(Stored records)

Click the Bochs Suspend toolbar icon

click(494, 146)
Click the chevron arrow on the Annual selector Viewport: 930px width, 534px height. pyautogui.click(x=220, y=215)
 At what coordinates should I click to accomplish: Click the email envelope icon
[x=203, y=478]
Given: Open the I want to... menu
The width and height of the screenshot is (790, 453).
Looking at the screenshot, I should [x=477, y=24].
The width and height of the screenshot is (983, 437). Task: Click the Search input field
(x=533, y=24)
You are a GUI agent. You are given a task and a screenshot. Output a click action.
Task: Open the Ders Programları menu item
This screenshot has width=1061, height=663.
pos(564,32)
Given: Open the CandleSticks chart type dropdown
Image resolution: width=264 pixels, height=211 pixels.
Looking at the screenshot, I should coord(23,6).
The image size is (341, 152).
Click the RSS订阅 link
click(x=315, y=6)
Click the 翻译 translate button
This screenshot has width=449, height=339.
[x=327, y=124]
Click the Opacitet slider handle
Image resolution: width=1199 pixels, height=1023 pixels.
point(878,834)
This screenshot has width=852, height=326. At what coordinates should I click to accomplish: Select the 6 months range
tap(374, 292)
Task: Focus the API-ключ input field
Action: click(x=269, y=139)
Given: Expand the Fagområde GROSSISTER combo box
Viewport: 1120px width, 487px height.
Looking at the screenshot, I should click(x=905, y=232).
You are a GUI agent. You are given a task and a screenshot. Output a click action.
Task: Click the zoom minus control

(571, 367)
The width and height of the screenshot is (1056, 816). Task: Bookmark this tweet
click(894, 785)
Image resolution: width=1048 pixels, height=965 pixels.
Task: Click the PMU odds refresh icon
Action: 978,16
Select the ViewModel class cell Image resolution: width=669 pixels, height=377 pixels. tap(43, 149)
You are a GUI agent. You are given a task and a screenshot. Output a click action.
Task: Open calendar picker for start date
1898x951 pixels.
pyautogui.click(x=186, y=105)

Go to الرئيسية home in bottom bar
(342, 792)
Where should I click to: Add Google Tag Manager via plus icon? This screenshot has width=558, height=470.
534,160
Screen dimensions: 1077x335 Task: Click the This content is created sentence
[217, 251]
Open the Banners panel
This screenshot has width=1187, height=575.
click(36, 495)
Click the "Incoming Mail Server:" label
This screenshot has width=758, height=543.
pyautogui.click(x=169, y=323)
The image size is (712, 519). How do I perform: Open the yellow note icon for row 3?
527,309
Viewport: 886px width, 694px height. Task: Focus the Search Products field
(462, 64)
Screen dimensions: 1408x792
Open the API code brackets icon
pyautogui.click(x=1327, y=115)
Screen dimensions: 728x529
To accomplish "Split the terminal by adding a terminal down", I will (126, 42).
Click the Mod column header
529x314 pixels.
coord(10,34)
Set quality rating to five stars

• Exercise:
A faithful retyping of every entry above is the task.

• Task response:
Click the Bochs Suspend toolbar icon

click(494, 146)
Click the chevron arrow on the Annual selector Viewport: 930px width, 534px height. pyautogui.click(x=220, y=215)
 At what coordinates should I click to accomplish: Click the email envelope icon
[x=203, y=478]
Given: Open the I want to... menu
The width and height of the screenshot is (790, 453).
Looking at the screenshot, I should [x=477, y=24].
The width and height of the screenshot is (983, 437). Task: Click the Search input field
(x=533, y=24)
You are a GUI agent. You are given a task and a screenshot. Output a click action.
Task: Open the Ders Programları menu item
This screenshot has width=1061, height=663.
pos(564,32)
Given: Open the CandleSticks chart type dropdown
Image resolution: width=264 pixels, height=211 pixels.
Looking at the screenshot, I should coord(23,6).
The image size is (341, 152).
Click the RSS订阅 link
click(x=315, y=6)
Click the 翻译 translate button
This screenshot has width=449, height=339.
[x=327, y=124]
Click the Opacitet slider handle
Image resolution: width=1199 pixels, height=1023 pixels.
point(878,834)
This screenshot has width=852, height=326. At what coordinates should I click to accomplish: Select the 6 months range
tap(374, 292)
Task: Focus the API-ключ input field
Action: click(x=269, y=139)
Given: Expand the Fagområde GROSSISTER combo box
Viewport: 1120px width, 487px height.
Looking at the screenshot, I should click(x=905, y=232).
You are a GUI agent. You are given a task and a screenshot. Output a click action.
Task: Click the zoom minus control

(571, 367)
The width and height of the screenshot is (1056, 816). Task: Bookmark this tweet
click(894, 785)
Image resolution: width=1048 pixels, height=965 pixels.
Task: Click the PMU odds refresh icon
Action: 978,16
Select the ViewModel class cell Image resolution: width=669 pixels, height=377 pixels. tap(43, 149)
You are a GUI agent. You are given a task and a screenshot. Output a click action.
Task: Open calendar picker for start date
1898x951 pixels.
pyautogui.click(x=186, y=105)

Go to الرئيسية home in bottom bar
(342, 792)
Where should I click to: Add Google Tag Manager via plus icon? This screenshot has width=558, height=470.
534,160
Screen dimensions: 1077x335 Task: Click the This content is created sentence
[217, 251]
Open the Banners panel
This screenshot has width=1187, height=575.
click(36, 495)
Click the "Incoming Mail Server:" label
This screenshot has width=758, height=543.
pyautogui.click(x=169, y=323)
The image size is (712, 519). How do I perform: Open the yellow note icon for row 3?
527,309
Viewport: 886px width, 694px height. Task: Focus the Search Products field
(462, 64)
Screen dimensions: 1408x792
Open the API code brackets icon
pyautogui.click(x=1327, y=115)
Screen dimensions: 728x529
To accomplish "Split the terminal by adding a terminal down", I will (126, 42).
Click the Mod column header
529x314 pixels.
coord(10,34)
Set quality rating to five stars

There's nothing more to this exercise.